**Data excerpts**
= Beginning of Section =
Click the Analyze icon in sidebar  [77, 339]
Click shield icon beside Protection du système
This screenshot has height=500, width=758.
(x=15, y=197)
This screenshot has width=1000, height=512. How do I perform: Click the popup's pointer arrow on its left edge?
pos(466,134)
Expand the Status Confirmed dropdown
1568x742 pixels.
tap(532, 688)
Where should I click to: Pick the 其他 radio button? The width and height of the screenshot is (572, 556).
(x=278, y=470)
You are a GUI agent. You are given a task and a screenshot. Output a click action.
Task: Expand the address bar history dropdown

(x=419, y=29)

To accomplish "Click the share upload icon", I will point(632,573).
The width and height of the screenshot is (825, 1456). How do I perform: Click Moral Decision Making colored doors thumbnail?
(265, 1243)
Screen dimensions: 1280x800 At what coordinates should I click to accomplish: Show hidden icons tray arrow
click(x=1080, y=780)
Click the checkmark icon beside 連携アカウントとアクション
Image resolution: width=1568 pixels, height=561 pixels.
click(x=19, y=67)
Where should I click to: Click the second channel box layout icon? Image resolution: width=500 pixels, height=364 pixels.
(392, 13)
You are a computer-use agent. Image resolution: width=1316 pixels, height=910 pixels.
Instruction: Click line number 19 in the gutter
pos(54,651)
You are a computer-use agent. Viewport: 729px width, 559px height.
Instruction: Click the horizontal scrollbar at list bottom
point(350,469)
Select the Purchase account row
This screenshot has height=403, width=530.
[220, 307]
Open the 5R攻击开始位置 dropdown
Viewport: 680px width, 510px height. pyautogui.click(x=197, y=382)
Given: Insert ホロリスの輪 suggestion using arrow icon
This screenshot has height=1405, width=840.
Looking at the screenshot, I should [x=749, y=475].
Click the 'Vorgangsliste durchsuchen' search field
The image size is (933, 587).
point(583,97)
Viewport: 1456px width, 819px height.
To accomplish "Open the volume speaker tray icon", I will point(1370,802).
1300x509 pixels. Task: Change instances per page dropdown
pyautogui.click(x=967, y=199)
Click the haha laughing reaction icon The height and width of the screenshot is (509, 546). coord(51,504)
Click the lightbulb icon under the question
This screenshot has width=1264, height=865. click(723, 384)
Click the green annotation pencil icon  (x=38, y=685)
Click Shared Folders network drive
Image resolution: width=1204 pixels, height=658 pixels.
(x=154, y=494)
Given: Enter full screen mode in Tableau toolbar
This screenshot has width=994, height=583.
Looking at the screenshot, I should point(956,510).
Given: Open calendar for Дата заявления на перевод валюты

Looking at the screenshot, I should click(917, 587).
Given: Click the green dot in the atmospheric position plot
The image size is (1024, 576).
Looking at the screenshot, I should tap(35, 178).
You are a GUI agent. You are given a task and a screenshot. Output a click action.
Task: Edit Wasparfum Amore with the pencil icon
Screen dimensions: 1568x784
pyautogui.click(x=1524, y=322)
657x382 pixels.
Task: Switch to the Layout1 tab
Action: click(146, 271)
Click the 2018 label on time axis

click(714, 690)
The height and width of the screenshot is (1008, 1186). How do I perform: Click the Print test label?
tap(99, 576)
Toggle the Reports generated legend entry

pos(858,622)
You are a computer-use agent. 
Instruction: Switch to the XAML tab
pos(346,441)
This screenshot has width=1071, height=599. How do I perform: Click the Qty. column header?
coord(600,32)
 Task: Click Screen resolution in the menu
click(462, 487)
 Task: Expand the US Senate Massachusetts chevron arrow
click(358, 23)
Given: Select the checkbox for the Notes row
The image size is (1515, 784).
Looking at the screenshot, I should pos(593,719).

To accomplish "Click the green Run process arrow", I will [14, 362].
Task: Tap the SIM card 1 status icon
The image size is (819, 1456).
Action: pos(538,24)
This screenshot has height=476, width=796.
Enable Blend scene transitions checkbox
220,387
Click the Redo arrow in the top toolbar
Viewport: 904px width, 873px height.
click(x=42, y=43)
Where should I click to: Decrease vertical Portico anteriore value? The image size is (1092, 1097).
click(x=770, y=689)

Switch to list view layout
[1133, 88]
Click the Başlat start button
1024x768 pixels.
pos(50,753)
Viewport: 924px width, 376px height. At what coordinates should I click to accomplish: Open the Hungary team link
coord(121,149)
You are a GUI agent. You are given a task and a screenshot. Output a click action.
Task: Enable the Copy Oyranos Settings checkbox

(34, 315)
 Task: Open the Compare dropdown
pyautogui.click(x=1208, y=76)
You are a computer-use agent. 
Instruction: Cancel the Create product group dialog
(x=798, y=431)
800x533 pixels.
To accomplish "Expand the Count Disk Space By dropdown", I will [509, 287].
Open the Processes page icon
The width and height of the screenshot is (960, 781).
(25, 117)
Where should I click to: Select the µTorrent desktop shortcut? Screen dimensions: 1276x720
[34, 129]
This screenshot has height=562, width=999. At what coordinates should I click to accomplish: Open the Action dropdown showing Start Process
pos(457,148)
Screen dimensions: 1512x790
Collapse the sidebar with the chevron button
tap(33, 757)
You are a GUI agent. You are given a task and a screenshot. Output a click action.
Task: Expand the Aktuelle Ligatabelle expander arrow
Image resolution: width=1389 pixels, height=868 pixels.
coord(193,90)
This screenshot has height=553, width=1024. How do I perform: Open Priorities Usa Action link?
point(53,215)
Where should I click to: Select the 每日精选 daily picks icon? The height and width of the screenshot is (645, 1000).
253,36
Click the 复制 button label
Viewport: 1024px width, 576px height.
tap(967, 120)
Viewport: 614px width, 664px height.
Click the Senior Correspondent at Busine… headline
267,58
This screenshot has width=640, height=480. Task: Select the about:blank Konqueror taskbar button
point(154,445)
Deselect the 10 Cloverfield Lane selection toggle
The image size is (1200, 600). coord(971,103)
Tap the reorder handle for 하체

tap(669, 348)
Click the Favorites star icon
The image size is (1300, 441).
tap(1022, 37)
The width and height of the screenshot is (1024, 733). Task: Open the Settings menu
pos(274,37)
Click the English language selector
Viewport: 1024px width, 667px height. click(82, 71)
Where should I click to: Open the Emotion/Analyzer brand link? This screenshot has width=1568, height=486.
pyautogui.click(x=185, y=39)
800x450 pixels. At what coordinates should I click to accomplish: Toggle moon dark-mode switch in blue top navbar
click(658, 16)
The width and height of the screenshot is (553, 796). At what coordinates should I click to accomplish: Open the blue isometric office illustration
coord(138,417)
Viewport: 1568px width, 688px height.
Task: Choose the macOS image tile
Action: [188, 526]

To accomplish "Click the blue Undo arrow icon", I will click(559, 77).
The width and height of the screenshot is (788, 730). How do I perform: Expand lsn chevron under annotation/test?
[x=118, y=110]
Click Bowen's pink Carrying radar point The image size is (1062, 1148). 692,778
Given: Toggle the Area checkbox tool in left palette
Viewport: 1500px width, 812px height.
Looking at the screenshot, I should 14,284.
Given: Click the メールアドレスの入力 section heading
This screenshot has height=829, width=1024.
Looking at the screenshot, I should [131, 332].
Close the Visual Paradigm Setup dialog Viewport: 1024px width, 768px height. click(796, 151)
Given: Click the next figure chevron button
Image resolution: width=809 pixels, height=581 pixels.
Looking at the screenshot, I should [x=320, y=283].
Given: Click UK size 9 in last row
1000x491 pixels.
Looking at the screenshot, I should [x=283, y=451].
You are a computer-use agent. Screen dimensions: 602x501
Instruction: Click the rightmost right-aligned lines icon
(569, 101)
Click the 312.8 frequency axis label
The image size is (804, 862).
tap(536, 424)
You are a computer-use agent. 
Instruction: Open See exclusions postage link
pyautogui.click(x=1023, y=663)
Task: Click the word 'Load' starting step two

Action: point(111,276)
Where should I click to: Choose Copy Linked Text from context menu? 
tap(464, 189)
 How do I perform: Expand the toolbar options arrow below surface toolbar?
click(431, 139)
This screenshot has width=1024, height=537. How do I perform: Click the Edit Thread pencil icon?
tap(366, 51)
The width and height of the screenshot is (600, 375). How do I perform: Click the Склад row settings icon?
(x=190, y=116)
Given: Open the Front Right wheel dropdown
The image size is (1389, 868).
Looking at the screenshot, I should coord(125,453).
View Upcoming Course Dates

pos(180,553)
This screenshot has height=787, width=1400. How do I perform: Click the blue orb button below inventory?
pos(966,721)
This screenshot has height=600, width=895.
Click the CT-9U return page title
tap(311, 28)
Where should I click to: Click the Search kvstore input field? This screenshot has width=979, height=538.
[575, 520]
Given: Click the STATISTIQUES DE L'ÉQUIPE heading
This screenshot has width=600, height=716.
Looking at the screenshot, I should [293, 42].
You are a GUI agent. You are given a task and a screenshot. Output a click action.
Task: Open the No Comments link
= End of Section =
**Problem to solve**
All lines of the data that hold "heading" need to be copied.

**Solution to the problem**
Given: Click the メールアドレスの入力 section heading
Given: Click the STATISTIQUES DE L'ÉQUIPE heading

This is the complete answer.